- [WRITTEN REQUEST] Edit the items from the first one up to and including the line with "coord(812,416)", replacing "virtual machine" with "VM" and leaving everything else unchanged.

- [DATA ROWS]
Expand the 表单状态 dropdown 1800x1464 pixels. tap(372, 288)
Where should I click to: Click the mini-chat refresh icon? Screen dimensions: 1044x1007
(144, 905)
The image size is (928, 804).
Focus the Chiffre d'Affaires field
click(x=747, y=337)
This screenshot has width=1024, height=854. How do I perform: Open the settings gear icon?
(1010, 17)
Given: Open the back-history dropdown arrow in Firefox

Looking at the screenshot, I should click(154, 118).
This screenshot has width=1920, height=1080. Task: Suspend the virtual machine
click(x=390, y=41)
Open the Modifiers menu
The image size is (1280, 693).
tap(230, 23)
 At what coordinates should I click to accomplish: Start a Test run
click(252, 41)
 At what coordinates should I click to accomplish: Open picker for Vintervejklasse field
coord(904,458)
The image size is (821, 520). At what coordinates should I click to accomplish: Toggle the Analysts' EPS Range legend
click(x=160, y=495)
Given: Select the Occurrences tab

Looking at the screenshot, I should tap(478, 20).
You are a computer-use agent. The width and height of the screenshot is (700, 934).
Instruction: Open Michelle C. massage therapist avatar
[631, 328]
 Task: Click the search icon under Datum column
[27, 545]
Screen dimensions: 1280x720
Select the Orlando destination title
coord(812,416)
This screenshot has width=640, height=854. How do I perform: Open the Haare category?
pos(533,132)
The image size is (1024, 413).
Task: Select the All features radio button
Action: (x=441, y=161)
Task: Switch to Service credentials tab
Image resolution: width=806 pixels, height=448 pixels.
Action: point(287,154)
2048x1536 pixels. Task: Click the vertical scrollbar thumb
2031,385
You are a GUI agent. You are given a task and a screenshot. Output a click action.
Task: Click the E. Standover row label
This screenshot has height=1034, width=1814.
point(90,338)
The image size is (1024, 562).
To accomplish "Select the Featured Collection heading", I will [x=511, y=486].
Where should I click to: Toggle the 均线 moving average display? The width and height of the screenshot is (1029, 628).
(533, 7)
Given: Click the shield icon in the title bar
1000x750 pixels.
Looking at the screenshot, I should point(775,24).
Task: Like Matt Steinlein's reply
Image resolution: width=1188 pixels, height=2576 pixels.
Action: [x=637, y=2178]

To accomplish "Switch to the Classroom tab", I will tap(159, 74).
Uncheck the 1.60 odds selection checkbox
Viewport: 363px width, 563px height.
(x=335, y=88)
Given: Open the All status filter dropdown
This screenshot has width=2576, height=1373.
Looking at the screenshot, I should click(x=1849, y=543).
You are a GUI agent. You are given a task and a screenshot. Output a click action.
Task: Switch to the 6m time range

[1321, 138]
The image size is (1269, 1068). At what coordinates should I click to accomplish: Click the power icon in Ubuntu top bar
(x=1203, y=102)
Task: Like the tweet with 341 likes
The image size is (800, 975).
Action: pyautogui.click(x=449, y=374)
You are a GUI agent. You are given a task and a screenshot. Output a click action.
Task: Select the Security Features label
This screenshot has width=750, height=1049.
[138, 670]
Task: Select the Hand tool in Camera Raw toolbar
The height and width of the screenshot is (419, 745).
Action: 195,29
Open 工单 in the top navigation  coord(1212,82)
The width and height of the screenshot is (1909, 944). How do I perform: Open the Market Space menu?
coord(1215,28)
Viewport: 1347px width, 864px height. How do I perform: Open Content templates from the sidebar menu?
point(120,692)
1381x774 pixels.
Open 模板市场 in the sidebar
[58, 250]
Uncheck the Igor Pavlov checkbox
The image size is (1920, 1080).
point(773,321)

- [OUTPUT FOR THIS EXERCISE]
Expand the 表单状态 dropdown 1800x1464 pixels. tap(372, 288)
Where should I click to: Click the mini-chat refresh icon? Screen dimensions: 1044x1007
(144, 905)
The image size is (928, 804).
Focus the Chiffre d'Affaires field
click(x=747, y=337)
This screenshot has width=1024, height=854. How do I perform: Open the settings gear icon?
(1010, 17)
Given: Open the back-history dropdown arrow in Firefox

Looking at the screenshot, I should click(154, 118).
This screenshot has width=1920, height=1080. Task: Suspend the VM
click(x=390, y=41)
Open the Modifiers menu
The image size is (1280, 693).
tap(230, 23)
 At what coordinates should I click to accomplish: Start a Test run
click(252, 41)
 At what coordinates should I click to accomplish: Open picker for Vintervejklasse field
coord(904,458)
The image size is (821, 520). At what coordinates should I click to accomplish: Toggle the Analysts' EPS Range legend
click(x=160, y=495)
Given: Select the Occurrences tab

Looking at the screenshot, I should tap(478, 20).
You are a computer-use agent. The width and height of the screenshot is (700, 934).
Instruction: Open Michelle C. massage therapist avatar
[631, 328]
 Task: Click the search icon under Datum column
[27, 545]
Screen dimensions: 1280x720
Select the Orlando destination title
coord(812,416)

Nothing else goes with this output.